In 2004, Truss was elected a Fellow of the Royal Society of Literature.

==Politics==
In August 2014, Truss was one of 200 public figures who were signatories to a letter to The Guardian expressing their hope that Scotland would vote to remain part of the United Kingdom in September's referendum on that issue.

== Works ==
===Novels===

- With One Lousy Free Packet of Seed – Hamish Hamilton (1994) ISBN 978-0-241-13410-8; Penguin (1995) ISBN 0-14-017938-0; Profile Books (2004) ISBN 1-86197-749-2
- Tennyson's Gift – Hamish Hamilton (1996) ISBN 0-241-13521-4; Penguin (1997) ISBN 0-14-024671-1; Profile Books (2004) ISBN 1-86197-733-6
- Going Loco – Review (Hodder Headline) (1999) ISBN 0-7472-5965-8; Profile Books (2004) ISBN 1-86197-733-6
- Cat Out of Hell – Hammer (2014) ISBN 978-0-09-958534-3
- The Lunar Cats (2017) ISBN 978-1-7847-5688-8
- A Shot in the Dark (A Constable Twitten Mystery) – Raven Books (2018) ISBN 978-1-4088-9051-6
- The Man That Got Away: A Constable Twitten Mystery (2019) ISBN 978-1-6355-7073-1
- Murder by Milk Bottle (A Constable Twitten Mystery) (2020) ISBN 978-1-5266-0979-3
- Psycho by the Sea (A Constable Twitten Mystery) (2021) ISBN 978-1-5266-0987-8

===Non-fiction===

- Making the Cat Laugh: One Woman's Journal of Single Life on the Margins (1995)
- Tennyson and his Circle (1999)
- Eats, Shoots & Leaves: The Zero Tolerance Approach to Punctuation (2003)
- Glued to the Goggle Box: 50 Years of British TV with Freeze-Frames (2003) – with John Minnion
- Talk to the Hand: The Utter Bloody Rudeness of Everyday Life (2005)
- Get Her Off the Pitch: How Sport Took Over My Life (2009)

===Children's books===

- The Girl's Like Spaghetti: Why, You Can't Manage Without Apostrophes! (2007)
- Twenty-Odd Ducks: Why, Every Punctuation Mark Counts (2008)

===Collections and published scripts===

- A Certain Age: Twelve Monologues From the Classic Radio Series – Profile Books (2007) ISBN 1-86197-879-0
- Giving Up the Ghost – BBC Radio 4 (2008)

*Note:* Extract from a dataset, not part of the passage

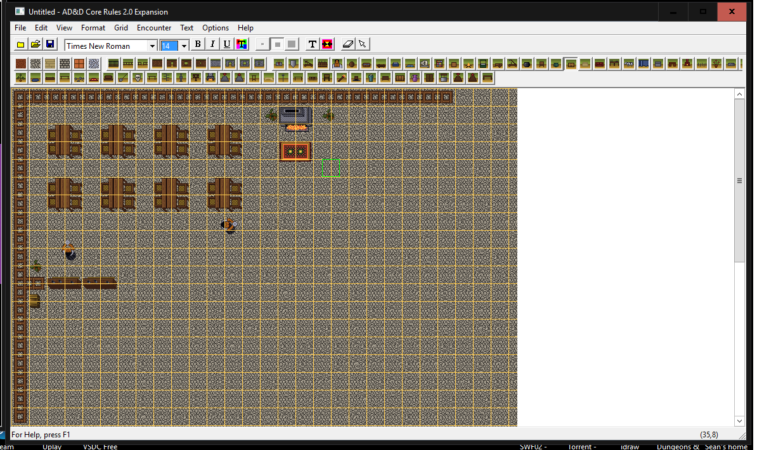Pick the shovel object tile
Screen dimensions: 757x450
click(122, 77)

===Selected radio series===

- Acropolis Now – set in Ancient Greece (2000–2002)
- A Certain Age (BBC Audio Collection, two vols.) – BBC Audiobooks (2005, 2007) ISBN 0-563-51052-8, ISBN 1-4056-7687-6
- Inspector Steine – set in a 1950s English police station (2007–2013)
- Gossip from the Garden Pond (2014)
- Rumblings from the Rafters (2016)

This list excludes standalone plays.